Resolution Once Again Submitted to AVMA on Force Feeding of Ducks and Geese
- Posted June 2007

AVAR has submitted for a fourth consecutive year a resolution to the American Veterinary Medical Association (AVMA) asking it to oppose the artificial force feeding of ducks and/or geese to produce foie gras.
Foie gras is produced by restraining a bird and inserting a pipe or tube into the bird's esophagus and then forcing large amounts of corn meal mush into the bird's crop. The practice is repeated at least twice daily for several weeks until the bird's liver is swelled to 10-12 times normal size because of the feeding practice. This practice is forced upon tens of thousands of ducks in this country alone every year.

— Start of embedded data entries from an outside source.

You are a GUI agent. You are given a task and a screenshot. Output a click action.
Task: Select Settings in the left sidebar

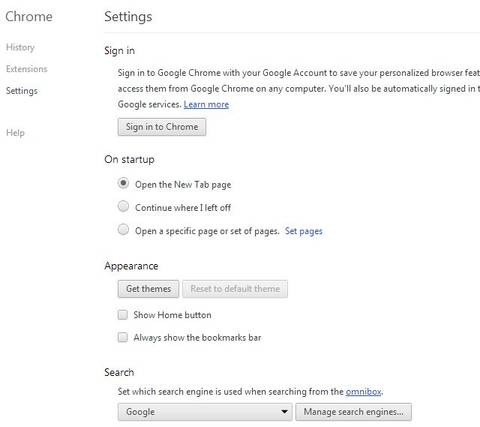point(22,91)
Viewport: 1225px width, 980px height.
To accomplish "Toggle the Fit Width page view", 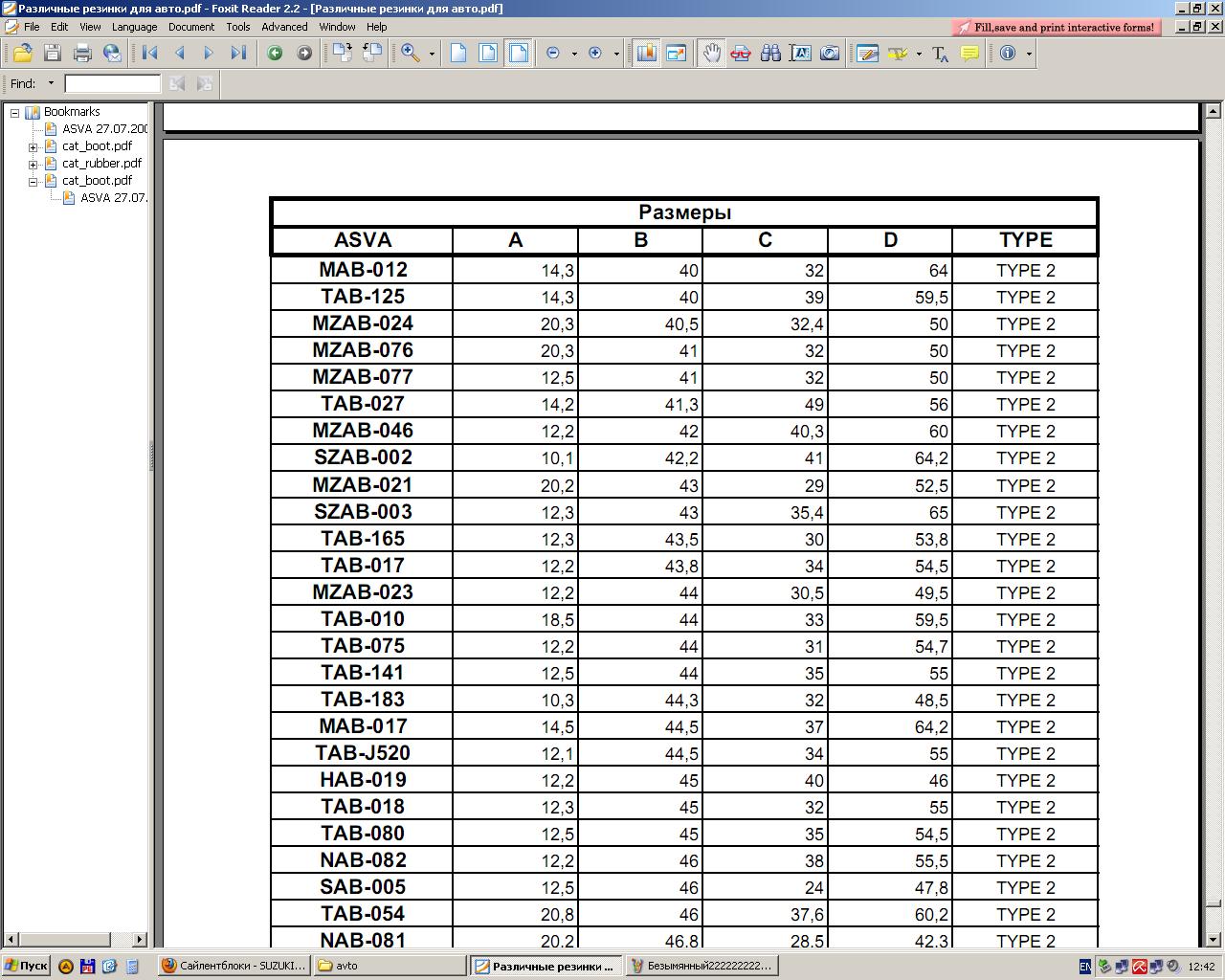I will pos(518,54).
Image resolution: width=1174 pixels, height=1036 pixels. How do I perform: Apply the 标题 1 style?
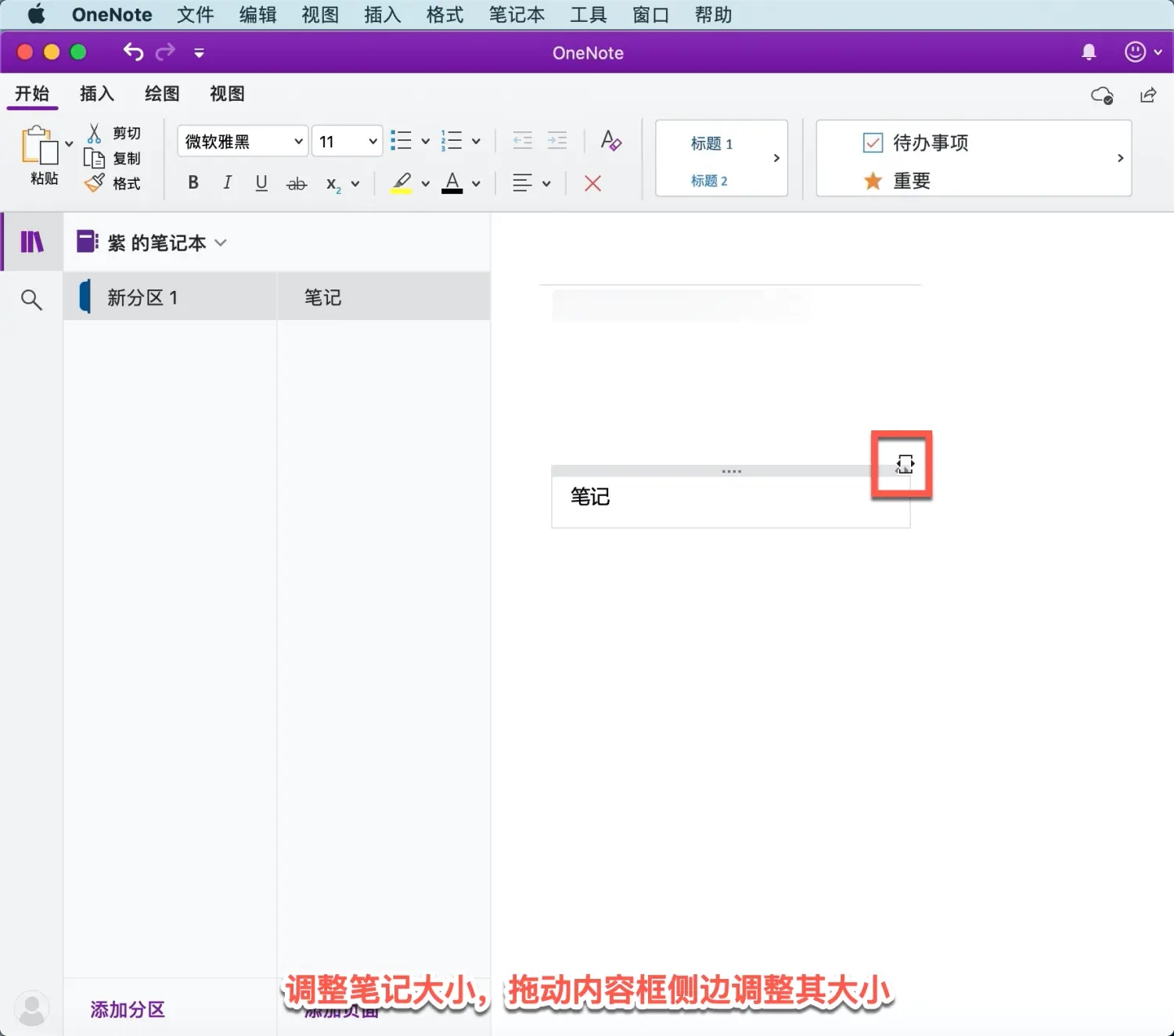[711, 143]
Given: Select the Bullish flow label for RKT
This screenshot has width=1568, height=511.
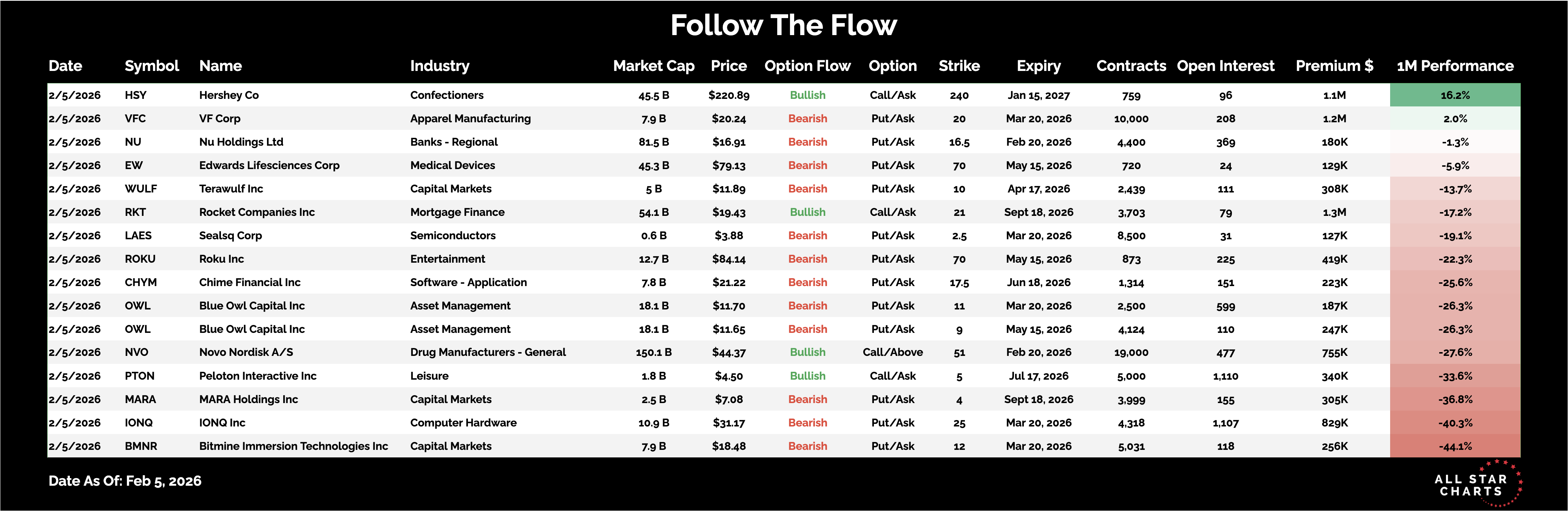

Despite the piles of poignant information about the negative health effects of the force feeding practice on birds used to produce foie gras, a French entree, the AVMA continues to argue that the science does not support AVAR's contention that the practice creates a diseased organ in a suffering animal.
To help make our case, AVAR submitted within the resolution information from a 900-page brief that was filed by The Humane Society of the United States in support of a lawsuit over sales of foie gras in New York, which contained many scientific articles by international avian experts, each declaring that foie gras is made from an adulterated organ in a diseased bird. Similarly, the 89-page European Union Report of the Scientific Committee on Animal Health and Animal Welfare on foie gras production also contains a wealth of scientific support for the statement that these birds suffer greatly as their health deteriorates. (Go to http://ec.europa.eu/food/fs/sc/scah/out17_en.pdf)
The resolution will be voted on at the AVMA convention this summer in Washington, D.C., by the AVMA House of Delegates.